> **EXERCISE**:
Start at the line containing "Task: Open the 寄放領取列表 list button" and end after the line containing "pos(503,292)". Rewrite those records with "magnifier" swapped for "magnifying glass" and everything else left the same.

* begin *

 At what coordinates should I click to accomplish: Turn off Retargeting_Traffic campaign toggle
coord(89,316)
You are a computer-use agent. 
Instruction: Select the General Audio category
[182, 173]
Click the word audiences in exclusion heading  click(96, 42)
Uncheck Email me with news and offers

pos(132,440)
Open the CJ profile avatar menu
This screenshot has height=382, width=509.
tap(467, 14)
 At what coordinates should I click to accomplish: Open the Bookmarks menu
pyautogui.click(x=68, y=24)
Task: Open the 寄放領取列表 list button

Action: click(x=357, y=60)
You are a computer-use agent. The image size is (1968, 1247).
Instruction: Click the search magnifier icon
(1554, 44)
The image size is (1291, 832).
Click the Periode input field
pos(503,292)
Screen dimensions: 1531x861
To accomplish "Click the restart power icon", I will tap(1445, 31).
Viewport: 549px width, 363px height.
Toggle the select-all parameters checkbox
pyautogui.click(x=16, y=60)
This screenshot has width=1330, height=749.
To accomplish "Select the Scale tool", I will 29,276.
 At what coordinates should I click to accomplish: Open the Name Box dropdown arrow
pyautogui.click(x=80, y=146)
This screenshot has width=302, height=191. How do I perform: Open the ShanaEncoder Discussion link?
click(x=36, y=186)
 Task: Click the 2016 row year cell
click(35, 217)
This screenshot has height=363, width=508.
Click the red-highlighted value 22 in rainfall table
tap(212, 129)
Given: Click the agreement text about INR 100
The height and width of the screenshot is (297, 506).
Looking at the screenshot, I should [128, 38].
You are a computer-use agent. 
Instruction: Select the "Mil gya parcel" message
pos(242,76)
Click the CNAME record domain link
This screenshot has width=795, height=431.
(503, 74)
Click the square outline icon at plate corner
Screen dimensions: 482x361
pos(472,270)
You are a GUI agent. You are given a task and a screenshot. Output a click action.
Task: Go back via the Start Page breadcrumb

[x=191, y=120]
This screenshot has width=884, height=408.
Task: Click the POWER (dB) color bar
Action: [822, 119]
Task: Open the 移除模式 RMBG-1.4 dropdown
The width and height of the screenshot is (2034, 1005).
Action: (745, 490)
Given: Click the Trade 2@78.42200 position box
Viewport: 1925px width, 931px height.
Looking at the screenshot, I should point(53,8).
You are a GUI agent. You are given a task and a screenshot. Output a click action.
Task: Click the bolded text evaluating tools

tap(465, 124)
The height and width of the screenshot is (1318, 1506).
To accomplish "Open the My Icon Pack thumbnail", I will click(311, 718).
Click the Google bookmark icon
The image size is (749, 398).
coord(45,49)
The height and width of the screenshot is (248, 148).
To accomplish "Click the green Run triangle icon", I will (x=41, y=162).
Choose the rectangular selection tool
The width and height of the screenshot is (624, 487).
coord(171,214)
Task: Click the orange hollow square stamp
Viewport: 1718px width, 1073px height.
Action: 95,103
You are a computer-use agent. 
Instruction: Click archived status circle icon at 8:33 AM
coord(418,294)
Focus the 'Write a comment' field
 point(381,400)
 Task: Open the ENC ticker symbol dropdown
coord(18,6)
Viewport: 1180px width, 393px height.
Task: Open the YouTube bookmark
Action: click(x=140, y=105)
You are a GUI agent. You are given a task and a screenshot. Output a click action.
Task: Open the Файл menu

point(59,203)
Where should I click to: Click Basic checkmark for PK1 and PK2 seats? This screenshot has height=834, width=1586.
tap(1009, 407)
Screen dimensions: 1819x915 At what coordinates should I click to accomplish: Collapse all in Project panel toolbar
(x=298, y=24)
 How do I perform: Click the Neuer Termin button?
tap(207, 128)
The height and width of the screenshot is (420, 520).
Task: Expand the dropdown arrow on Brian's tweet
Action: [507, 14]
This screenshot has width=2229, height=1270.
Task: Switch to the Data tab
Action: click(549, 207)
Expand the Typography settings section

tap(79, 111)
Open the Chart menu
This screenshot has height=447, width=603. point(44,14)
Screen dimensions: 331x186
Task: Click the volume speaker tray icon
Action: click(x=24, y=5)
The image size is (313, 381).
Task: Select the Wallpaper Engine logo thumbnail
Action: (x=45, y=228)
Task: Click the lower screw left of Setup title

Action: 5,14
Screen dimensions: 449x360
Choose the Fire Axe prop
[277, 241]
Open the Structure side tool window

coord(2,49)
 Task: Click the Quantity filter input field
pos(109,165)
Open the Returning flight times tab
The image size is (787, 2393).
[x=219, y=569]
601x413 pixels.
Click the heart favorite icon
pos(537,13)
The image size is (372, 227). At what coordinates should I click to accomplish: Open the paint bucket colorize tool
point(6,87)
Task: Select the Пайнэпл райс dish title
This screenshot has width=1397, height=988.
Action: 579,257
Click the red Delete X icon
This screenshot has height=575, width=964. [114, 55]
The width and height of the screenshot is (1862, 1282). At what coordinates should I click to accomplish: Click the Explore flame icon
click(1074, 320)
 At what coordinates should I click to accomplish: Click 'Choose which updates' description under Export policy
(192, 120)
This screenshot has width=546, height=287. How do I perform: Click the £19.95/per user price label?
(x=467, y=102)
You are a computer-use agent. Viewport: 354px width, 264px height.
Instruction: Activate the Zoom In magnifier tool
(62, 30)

* end *

> **REPLY TO THE TASK**:
Task: Open the 寄放領取列表 list button

Action: click(x=357, y=60)
You are a computer-use agent. The image size is (1968, 1247).
Instruction: Click the search magnifying glass icon
(1554, 44)
The image size is (1291, 832).
Click the Periode input field
pos(503,292)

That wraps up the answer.